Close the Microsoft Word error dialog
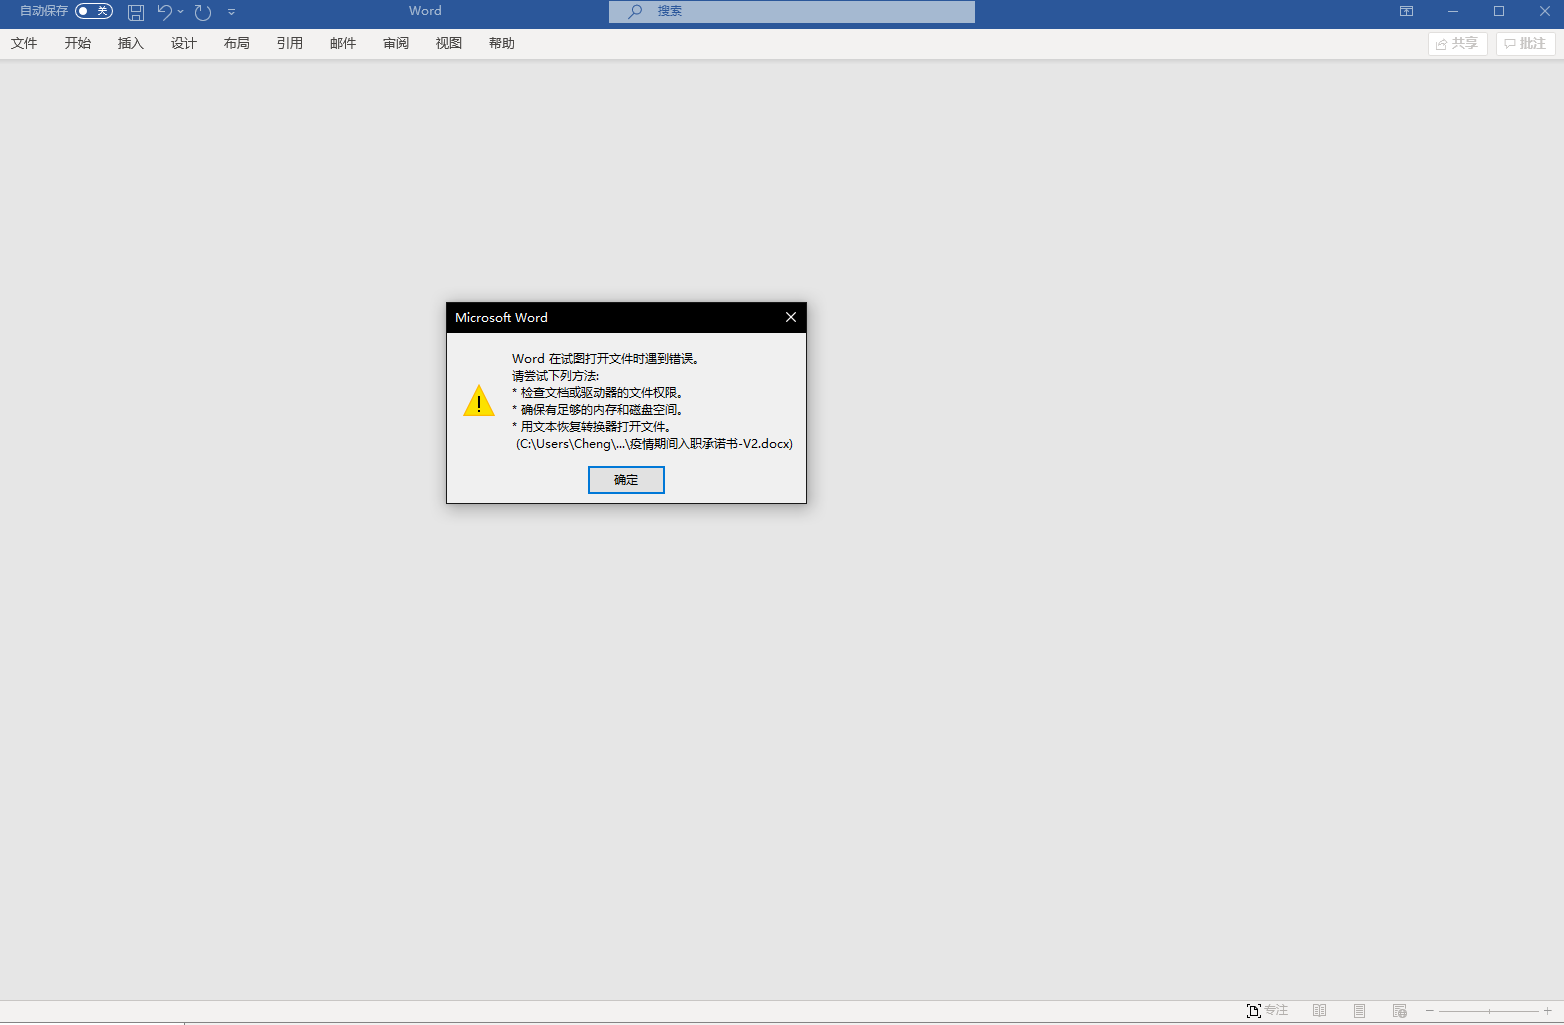The image size is (1564, 1025). click(x=790, y=317)
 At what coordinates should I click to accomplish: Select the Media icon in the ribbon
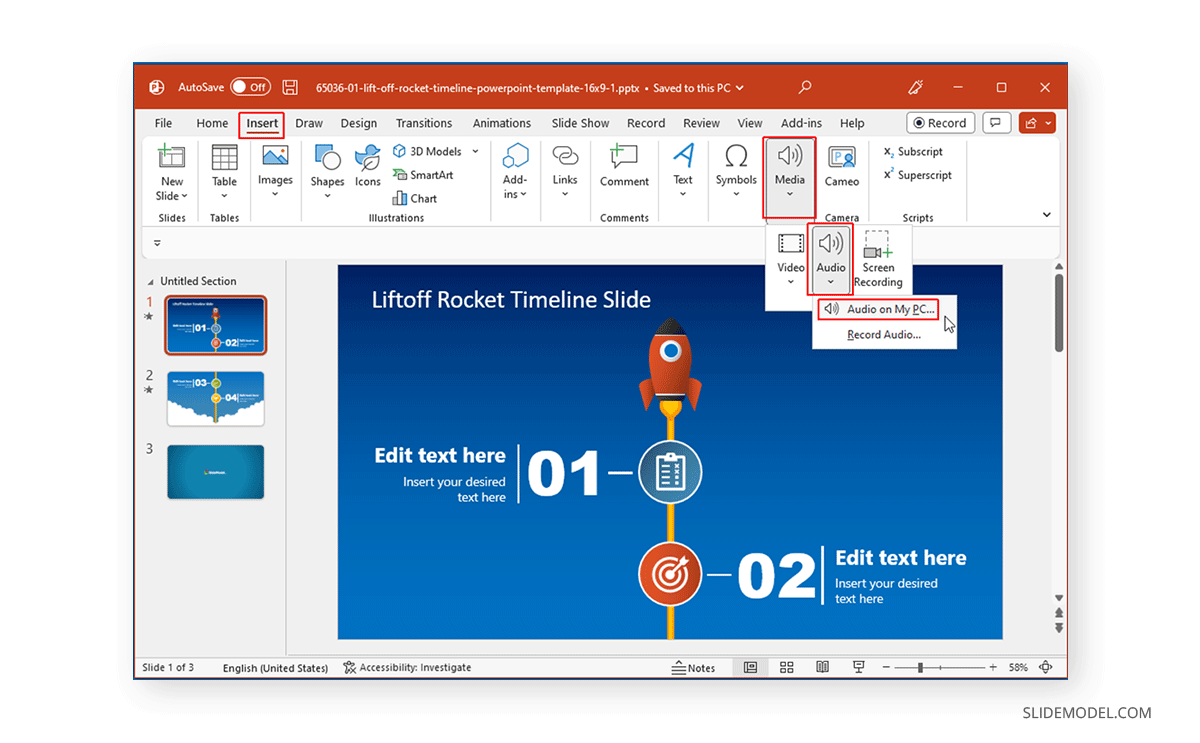click(x=789, y=170)
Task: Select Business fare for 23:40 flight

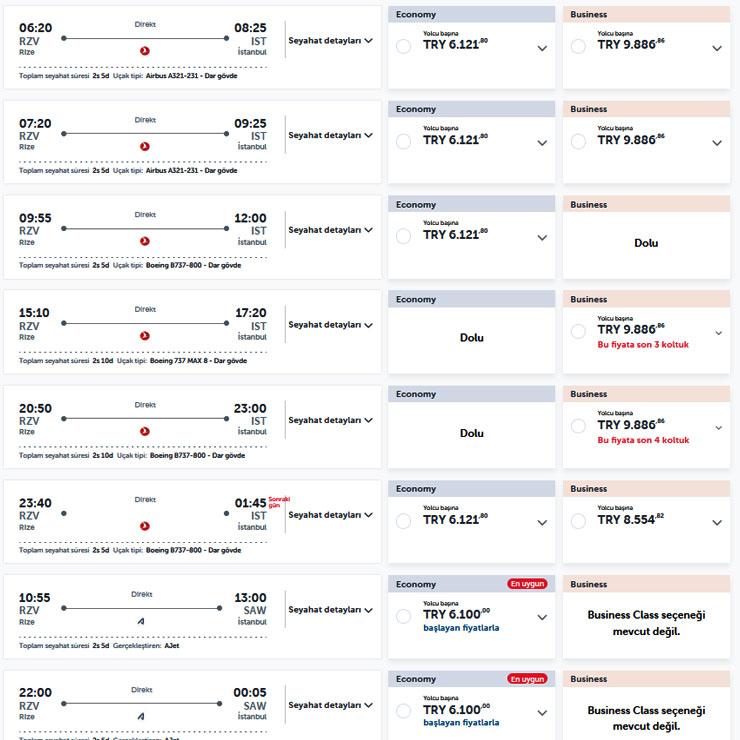Action: click(x=578, y=522)
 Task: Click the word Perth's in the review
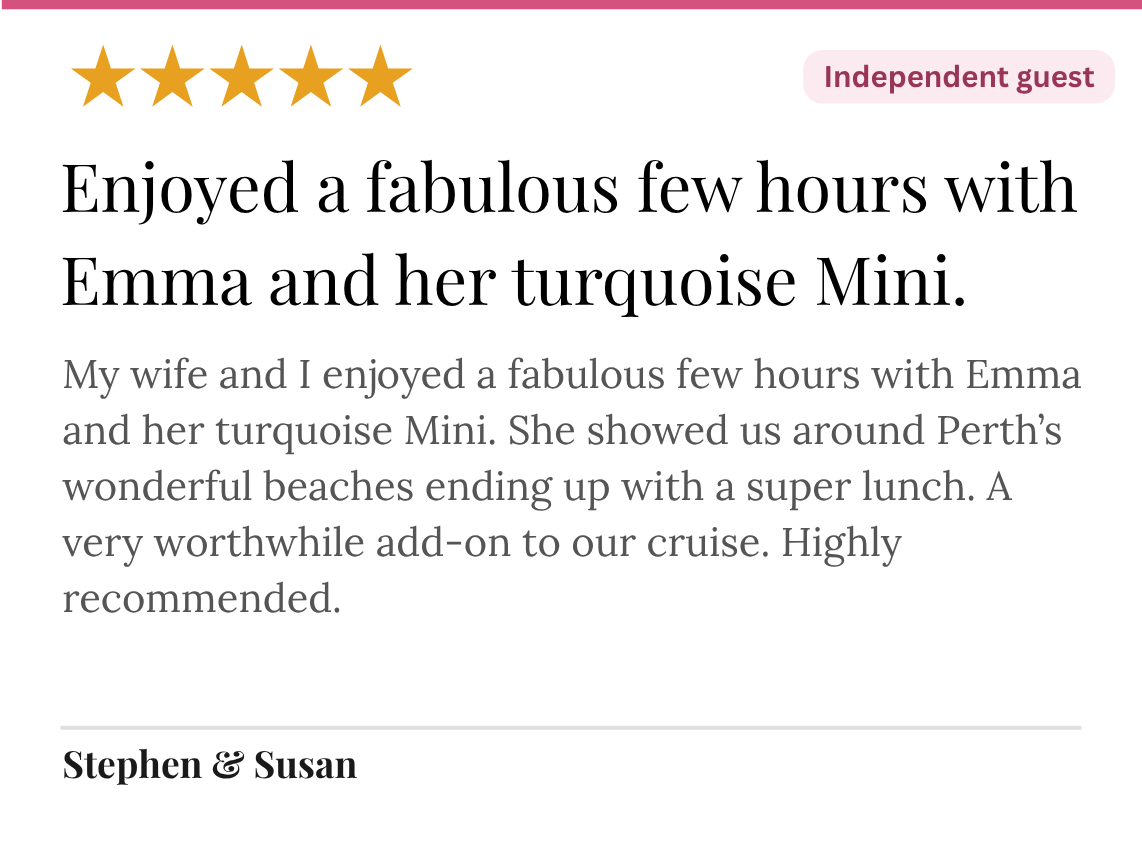click(999, 430)
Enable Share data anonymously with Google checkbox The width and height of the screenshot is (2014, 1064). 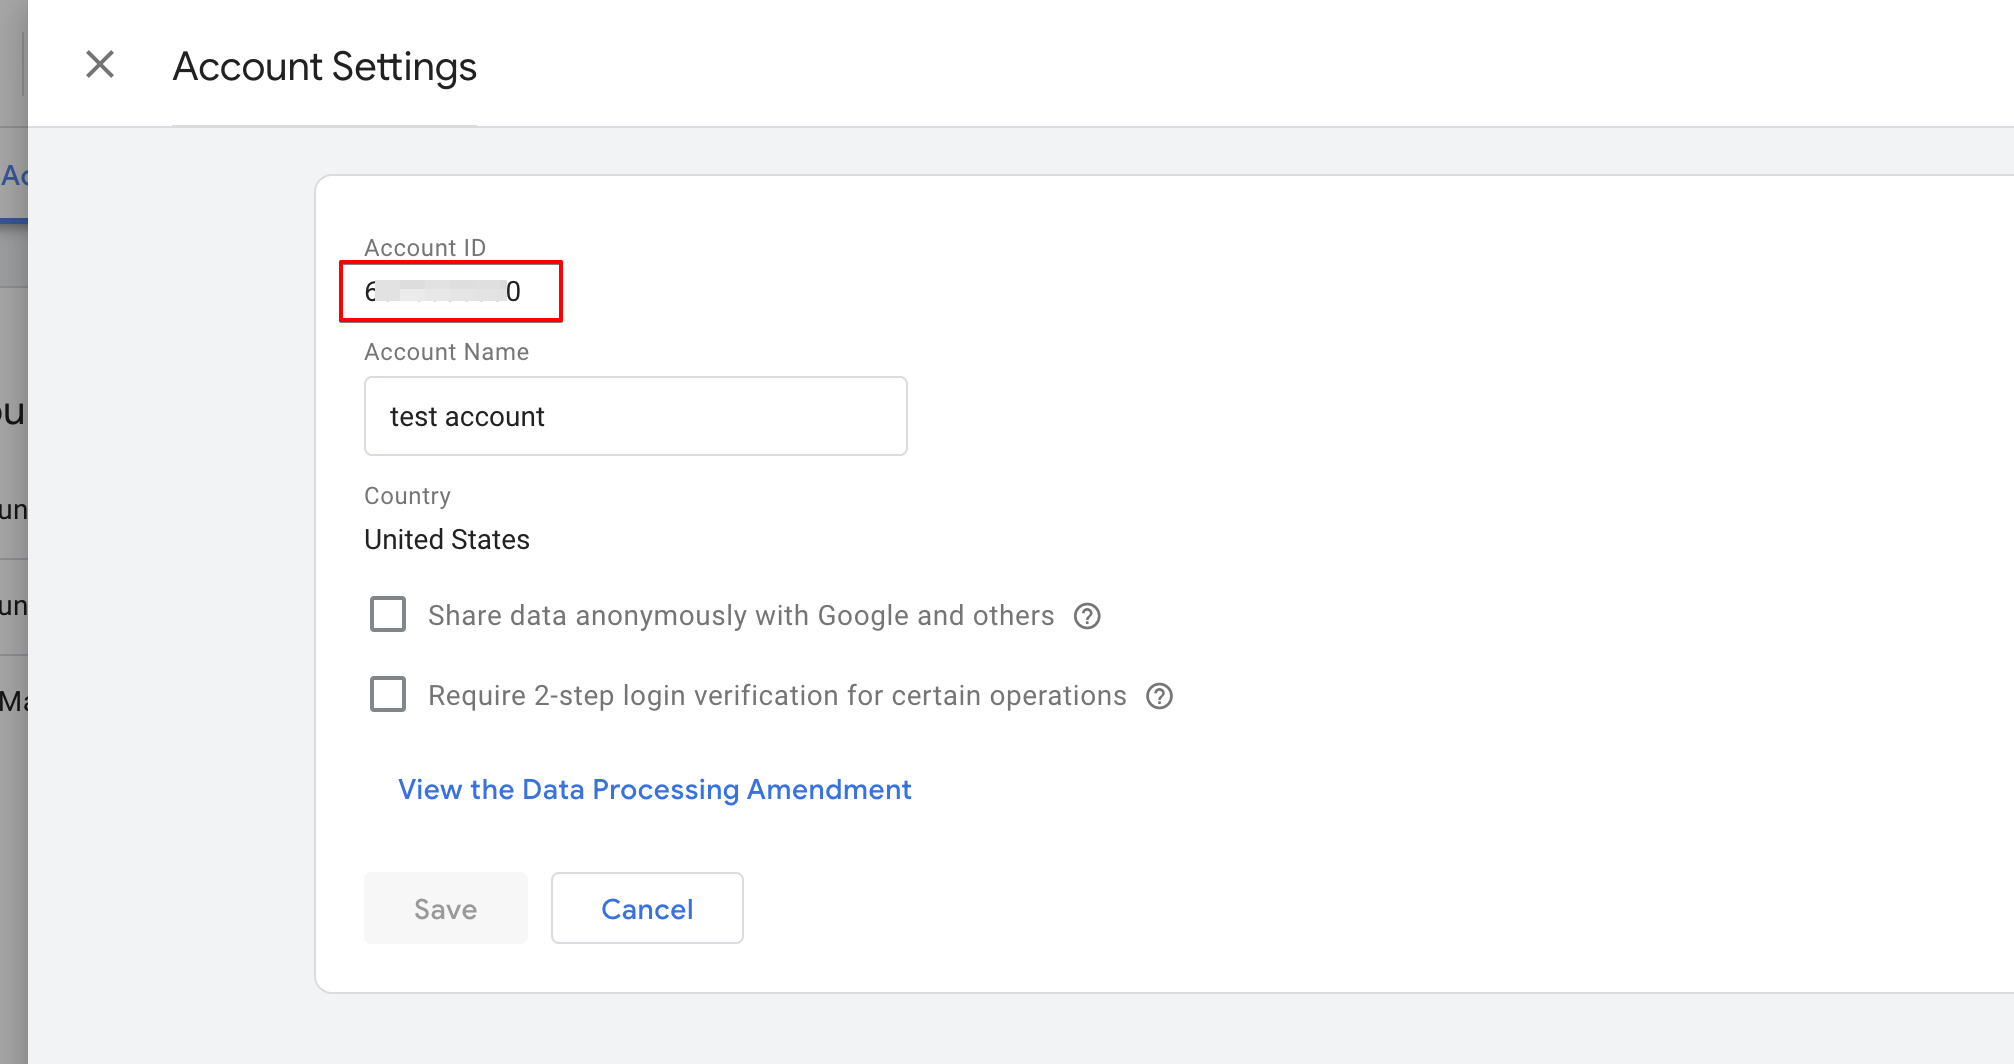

### [Written request]
Switch "Select" to "Choose" in the lines from the one containing "At what coordinates" through the end of the records, inclusive, and give only those lines again with nothing else changed. Leave the pictures out.

### [The result]
 At what coordinates should I click to accomplish: Choose the Media icon in the ribbon
click(x=789, y=170)
Task: Choose Business fare for 23:40 flight

Action: click(x=578, y=522)
 Task: Click the word Perth's in the review
click(999, 430)
Enable Share data anonymously with Google checkbox The width and height of the screenshot is (2014, 1064). 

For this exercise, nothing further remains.